Friday, April 12, 2024

The Vision (4.12.24): God is greater than our heart

 


Image: North Garden, Virginia Landscape, painting, John Borden Evans, on display at the Petite MarieBette Café & Bakery, Charlottesville, Virginia.

Note: Devotion based on last Sunday's sermon on 1 John 3:18-24.

For if our heart condemn us, God is greater than our heart, and knoweth all things (1 John 3:20).

John raises in this verse a teaching that is meant to be applied to the Christian with an especially sensitive conscience. What if I am a believer and I desire to do what is right in God’s sight, but I am still plagued by nagging worries, not thinking I have done enough for Christ in gratitude for salvation or perhaps thinking that what I have done has been for my own glory and not the glory of God, so that my heart (that center of my emotions, passions, thoughts, and reflections) is condemning me?

John the apostle’s response is truly something amazing. He says, “God is greater than our hearts, and knoweth all things.” God is greater than the hyper-critical judgements of even our own hearts. He is omniscient. He knows all things. He knows your true motives and desires. He also remembers that you are but dust and that you have remaining corruptions within you. He knows that neither your salvation nor your final sanctification, in the end, depend upon you and your fitness, your ability, or your works, but it depends upon him alone.

This reminded me of a statement I recently saw on twitter attributed to Dr. Jim Renihan, “You can’t sin away God’s love.”

It also reminded me of a saying of Dr. Joel Beeke, “God has never torn up the birth certificate of any of his children.”

In Romans 8 Paul says that nothing, “shall be able to separate us from the love of God, which is in Christ Jesus our Lord” (v. 39). And John says, “God is greater than our heart.”

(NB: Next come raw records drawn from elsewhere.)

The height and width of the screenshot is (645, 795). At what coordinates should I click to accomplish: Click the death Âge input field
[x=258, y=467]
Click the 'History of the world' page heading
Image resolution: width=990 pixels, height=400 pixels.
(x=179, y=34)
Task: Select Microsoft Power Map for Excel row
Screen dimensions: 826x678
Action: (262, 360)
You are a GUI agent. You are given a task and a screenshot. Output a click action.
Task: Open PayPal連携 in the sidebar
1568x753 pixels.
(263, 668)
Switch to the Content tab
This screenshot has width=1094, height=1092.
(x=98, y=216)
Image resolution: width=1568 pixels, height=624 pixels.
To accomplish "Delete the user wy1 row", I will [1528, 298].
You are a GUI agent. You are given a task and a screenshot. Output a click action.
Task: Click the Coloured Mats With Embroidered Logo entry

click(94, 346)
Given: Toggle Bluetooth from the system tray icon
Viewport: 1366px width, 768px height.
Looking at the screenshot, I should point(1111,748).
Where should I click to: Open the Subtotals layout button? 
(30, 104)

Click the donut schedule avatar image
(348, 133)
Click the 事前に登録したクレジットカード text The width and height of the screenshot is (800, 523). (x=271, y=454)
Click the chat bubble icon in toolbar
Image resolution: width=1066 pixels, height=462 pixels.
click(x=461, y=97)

This is actually a quite dangerous statement, because it could be abused to promote “anti-nomianism” or lawlessness, the idea that how you live does not matter. But it could also be rightly used to give comfort and assurance to the Christian with an overly sensitive conscience. Your falling short of God’s glory and your self-condemnation cannot separate you from the love of God in Christ, because God himself is greater than your heart.

Grace and peace, Pastor Jeff Riddle

1 comment:

Phil Brown said...

I listened to this sermon the other day and found great help from it. Thank you for sharing your ministry to Christ Reformed Baptist Church with the rest of us.